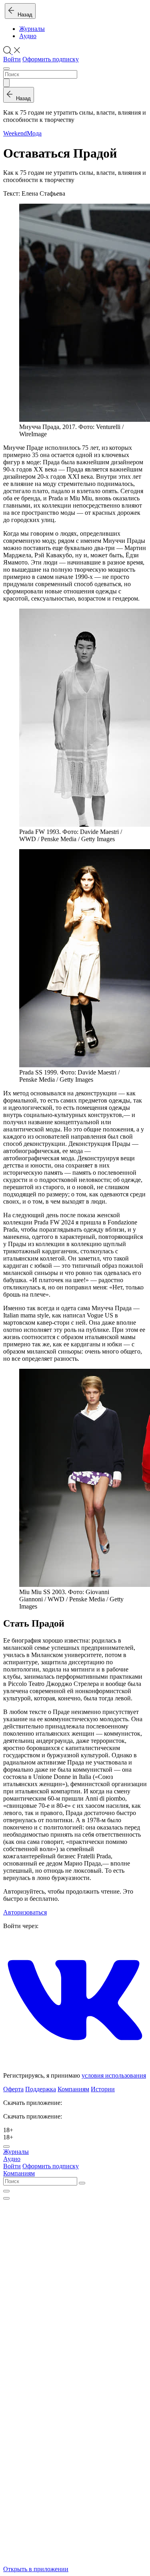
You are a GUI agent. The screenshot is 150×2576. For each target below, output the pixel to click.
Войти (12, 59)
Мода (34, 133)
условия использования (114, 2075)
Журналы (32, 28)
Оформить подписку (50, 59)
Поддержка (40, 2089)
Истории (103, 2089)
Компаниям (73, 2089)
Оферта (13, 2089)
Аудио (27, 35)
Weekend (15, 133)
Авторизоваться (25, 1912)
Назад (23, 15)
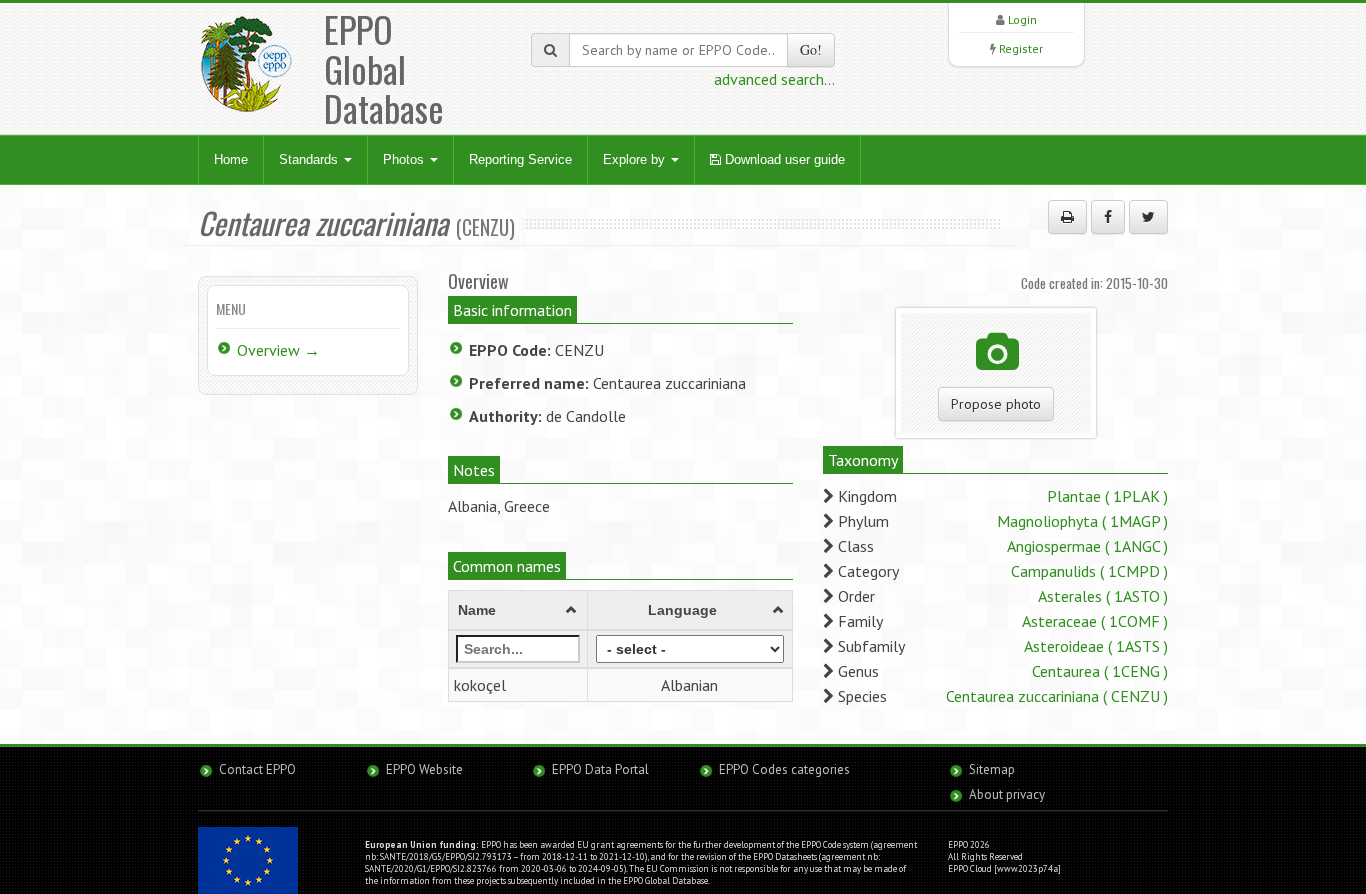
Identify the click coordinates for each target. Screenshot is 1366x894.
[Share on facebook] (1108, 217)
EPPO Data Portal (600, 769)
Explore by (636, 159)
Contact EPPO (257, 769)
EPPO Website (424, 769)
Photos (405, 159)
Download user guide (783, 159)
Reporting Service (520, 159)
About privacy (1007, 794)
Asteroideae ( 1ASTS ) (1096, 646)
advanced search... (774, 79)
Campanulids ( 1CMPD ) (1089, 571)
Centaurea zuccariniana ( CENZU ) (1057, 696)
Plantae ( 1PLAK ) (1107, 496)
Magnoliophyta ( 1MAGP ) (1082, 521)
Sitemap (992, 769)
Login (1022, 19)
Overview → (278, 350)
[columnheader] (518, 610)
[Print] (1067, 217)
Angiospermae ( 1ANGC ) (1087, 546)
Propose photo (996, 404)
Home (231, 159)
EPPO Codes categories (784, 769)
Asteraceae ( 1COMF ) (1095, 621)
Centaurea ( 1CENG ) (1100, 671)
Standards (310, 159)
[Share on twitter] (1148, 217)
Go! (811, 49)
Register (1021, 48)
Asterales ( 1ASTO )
----
■ Problem to work on
Without the pictures, copy all of the entries exactly as they appear.

■ Solution to the problem
You are a GUI agent. The screenshot is 150×2576. For each target below, output the pixel to click.
Войти (12, 59)
Мода (34, 133)
условия использования (114, 2075)
Журналы (32, 28)
Оформить подписку (50, 59)
Поддержка (40, 2089)
Истории (103, 2089)
Компаниям (73, 2089)
Оферта (13, 2089)
Аудио (27, 35)
Weekend (15, 133)
Авторизоваться (25, 1912)
Назад (23, 15)
Identify the click coordinates for each target. Screenshot is 1366x894.
[Share on facebook] (1108, 217)
EPPO Data Portal (600, 769)
Explore by (636, 159)
Contact EPPO (257, 769)
EPPO Website (424, 769)
Photos (405, 159)
Download user guide (783, 159)
Reporting Service (520, 159)
About privacy (1007, 794)
Asteroideae ( 1ASTS ) (1096, 646)
advanced search... (774, 79)
Campanulids ( 1CMPD ) (1089, 571)
Centaurea zuccariniana ( CENZU ) (1057, 696)
Plantae ( 1PLAK ) (1107, 496)
Magnoliophyta ( 1MAGP ) (1082, 521)
Sitemap (992, 769)
Login (1022, 19)
Overview → (278, 350)
[columnheader] (518, 610)
[Print] (1067, 217)
Angiospermae ( 1ANGC ) (1087, 546)
Propose photo (996, 404)
Home (231, 159)
EPPO Codes categories (784, 769)
Asteraceae ( 1COMF ) (1095, 621)
Centaurea ( 1CENG ) (1100, 671)
Standards (310, 159)
[Share on twitter] (1148, 217)
Go! (811, 49)
Register (1021, 48)
Asterales ( 1ASTO )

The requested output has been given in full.